Nasce l’infermiere di parrocchia per rafforzamento del sistema di protezione socio-sanitaria
Grazie all'accordo siglato tra Cei e Asl Roma 1, ma il progetto verrà sperimentato anche nei territori delle diocesi di Alba in Piemonte e Tricarico in Basilicata. L’iniziativa intende sperimentare la presenza di un infermiere di comunità inviato dall’Asl nelle parrocchie. L’obiettivo è quello di prendere in carico quanti rimangono esclusi dalla sanità pubblica per ragioni di emarginazione e/o disagio.

 

Un infermiere di parrocchia per accorciare le distanze tra quanti non riescono a intercettare i servizi messi a disposizione dello Stato.
 
A sancire la  nascita della figura professionale, trait d’unione tra il mondo delle parrocchie e il Ssn, è l’accordo firmato nei giorni scorsi da don Massimo Angelelli, direttore dell’Ufficio nazionale per la pastorale della salute, e Angelo Tanese, Direttore generale dell’Azienda sanitaria locale Roma 1.
 
Un’iniziativa frutto di un anno di lavoro, partita dalla necessità di individuare coloro che non sono raggiunti dal Servizio sanitario nazionale, perché esclusi dalle comuni “reti sociali di contatto”, che si realizzerà anche in altre due diocesi: ad Alba, nelle langhe piemontesi, e a Tricarico in Basilicata.
 
Il progetto intende sperimentare la presenza di un infermiere di comunità inviato dall’Asl nelle parrocchie: dopo aver raccolto richieste e bisogni, un referente di pastorale della salute condividerà i dati con l’“Infermiere di parrocchia”, che si incaricherà di attivare procedure e servizi utili al soddisfacimento delle richieste.
 
“Il progetto si propone di ascoltare, informare e orientare le persone all’interno della rete dei servizi socio-sanitari territoriali delle aziende sanitarie locali – si legge nel testo dell’accordo – facilitare i percorsi di accesso alle cure o all’assistenza, interfacciandosi con i distretti sanitari e i vari servizi territoriali di prossimità; intercettare gli ‘irraggiunti’ e favorirne il contatto con la rete; favorire azioni di promozione della salute e del benessere della comunità”.
 
Una iniziativa che è piaciuta al Nursing Up: “Faccia da trait d’union tra Ssn, anziani e cronicità” “Salutiamo con favore la nascita della figura dell’infermiere di parrocchia – ha commentato  Antonio De Palma, presidente del sindacato degli infermieri Nursing Up – un’iniziativa meritoria e lungimirante che colma un vuoto assistenziale e rappresenta molto più di un mero accordo tra Servizio sanitario nazionale e Chiesa cattolica, qui impersonata da don Massimo Angelelli, direttore dell’Ufficio nazionale per la pastorale della salute”.
 
“Per gli infermieri Nursing Up si tratta di una novità molto interessante – spiega De Palma –  perché rispecchia la mission dei professionisti sanitari tout court, cioè quella di intercettare la domanda di assistenza, soprattutto proveniente dai più deboli e da chi non ha neanche la forza di esprimerla.

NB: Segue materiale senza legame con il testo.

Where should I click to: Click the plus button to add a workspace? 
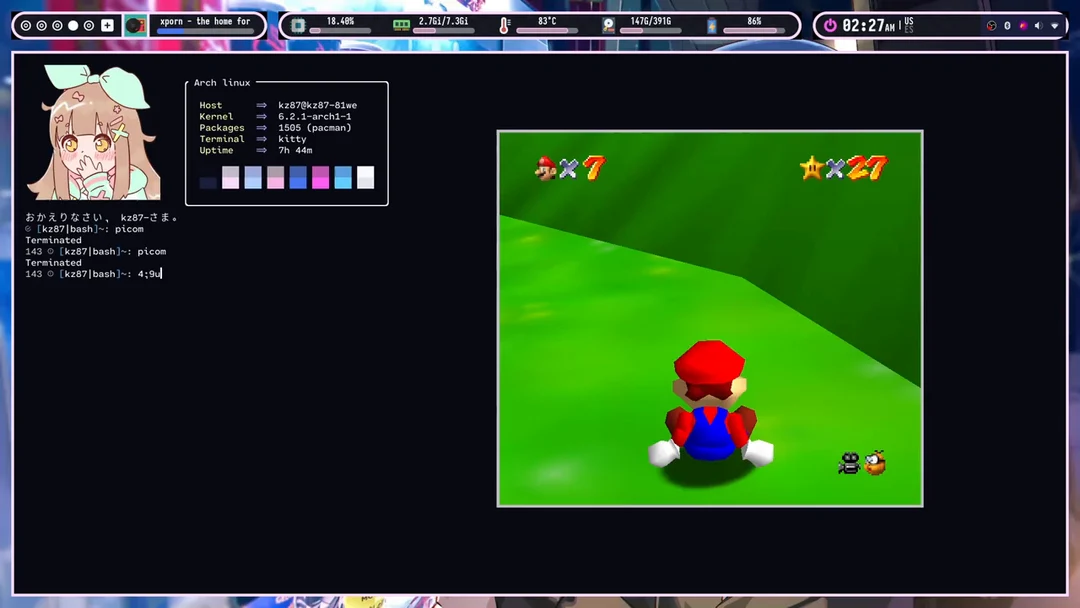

Proprio in questa ottica il Nursing Up appoggia senza riserve l’iniziativa dell’infermiere di parrocchia ringraziando chi l’ha resa possibile sottoscrivendone l’accordo”.
“Ora sarà importante seguire gli sviluppi dell’iniziativa e interpellare anche i professionisti sanitari coinvolti –  conclude De Palma –  affinché il progetto si possa estendere in tutta Italia, in particolar modo penso alle zone rurali e/o più sperdute geograficamente, andando a colmare quel vuoto assistenziale altrimenti inascoltato”.